- 2025年10月19日
心血管リスクを有する関節リウマチ患者さんに対するリウマチの治療薬の選び方

心血管リスクがある関節リウマチ患者さんにはどのような薬がよいのか、エビデンスがあります。医師としてはもともと関節リウマチがあるだけで心血管リスクが高まるので注意を常にしています。エビデンスをメタ解析、RCT、コホート試験、市販後調査の順で共有してきます。
メタ解析
・RA患者全体を対象として治療薬と複合血管イベント発生率
→TNF阻害薬、MTX、ABT、TCZ使用患者では非使用患者に比して心血管イベントが起きる確率が低いことが示された。(治療を十分行ってRAの疾患活動性が抑えられていた方が複合血管イベントが起きにくい)
RCT
・心血管リスクのあるRA患者3080人を対象にTCZとETNを投与し複合血管イベントの発生率を比較。
有意差なかった(HR=1.05、95%CI 0.77~1.43)
コホート
・心血管リスクを有するRA患者6248人を対象にABTとTNF阻害薬の複合血管イベントの発生率の比較。
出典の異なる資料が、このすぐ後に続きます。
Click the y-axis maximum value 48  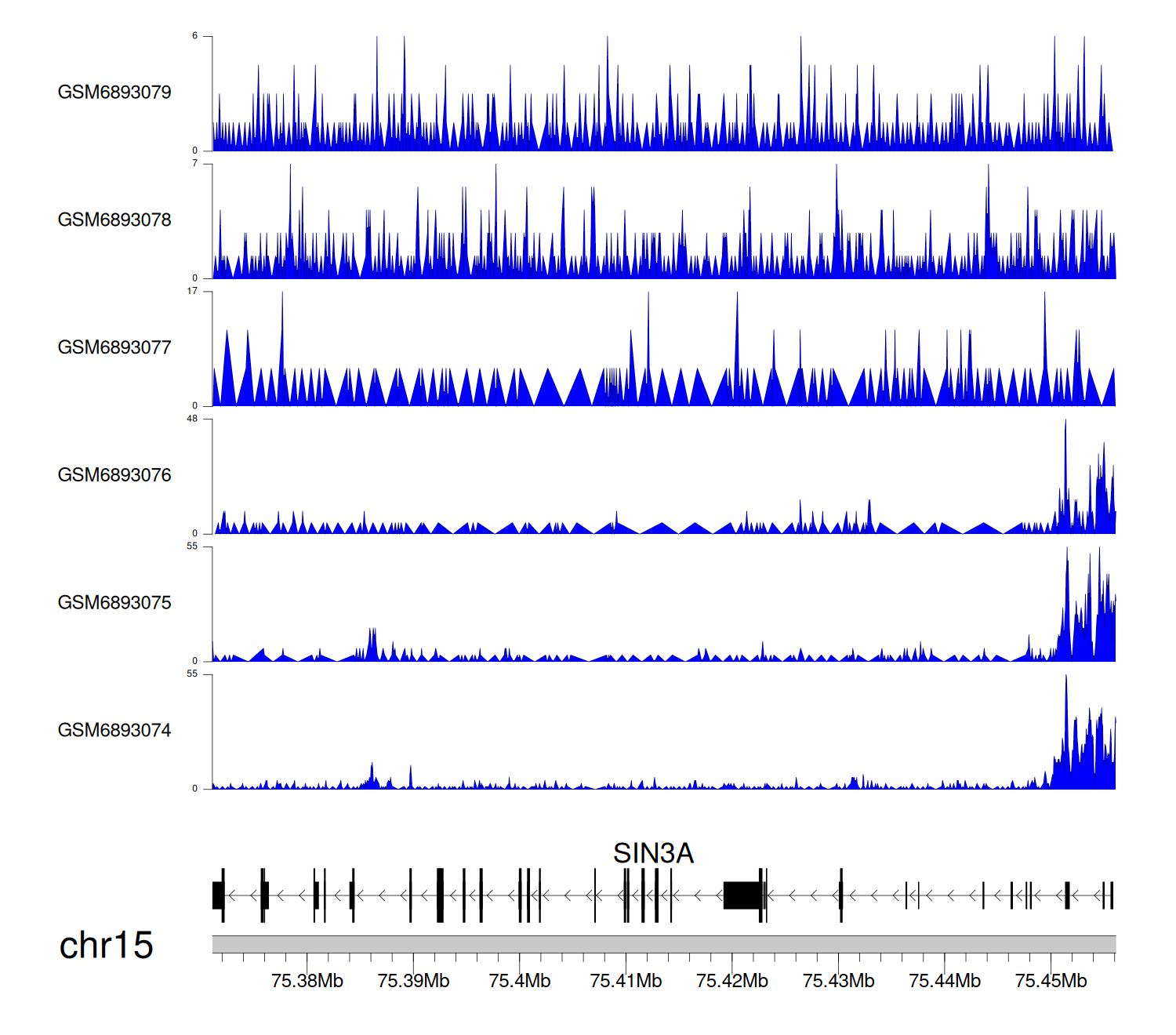point(192,419)
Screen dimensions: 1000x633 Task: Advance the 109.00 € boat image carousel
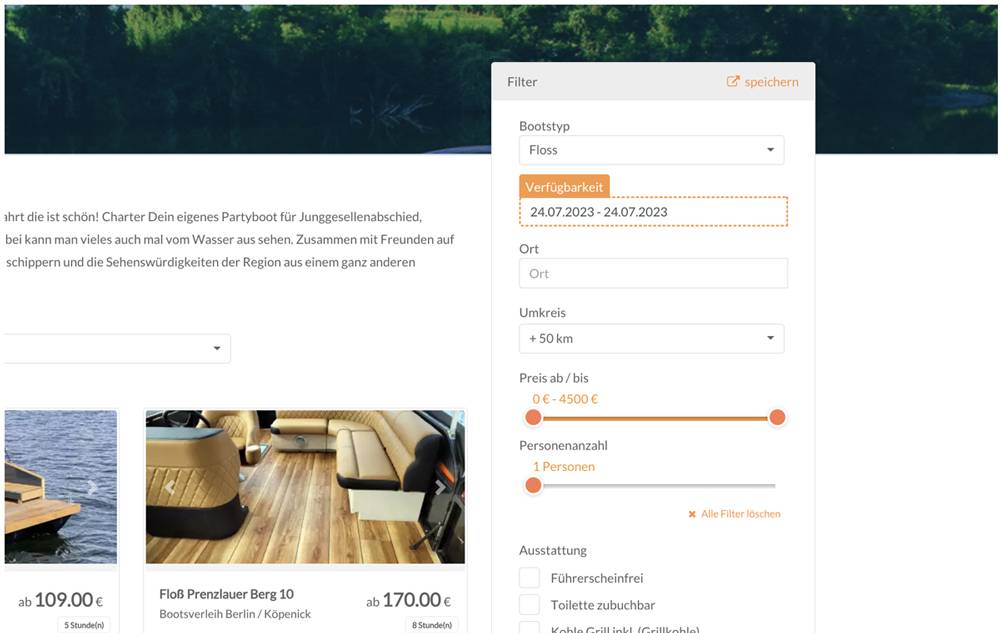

ABTはTNF阻害薬に比較し血管複合イベントの発生率が有意に低かった(HR=0.79、95%CI 0.64~0.98)。
TOFの市販後臨床試験の中間解析
・50歳以上の1つ以上の心血管リスクを有するRA患者を対象にTPF10mg1日2回投与群(日本は5mg1日2回)でTNF阻害薬と比較し、肺塞栓症のリスクが高いこと(17件/3123例vs 3件/3319例)が報告され注意喚起がなされた。
全体を通すと、心血管リスクがあっても、DMARDsは使用できますが、JAK阻害薬はもしかしたら心血管リスクのある他疾患を抱えている患者には投与しない方が無難かもしれません。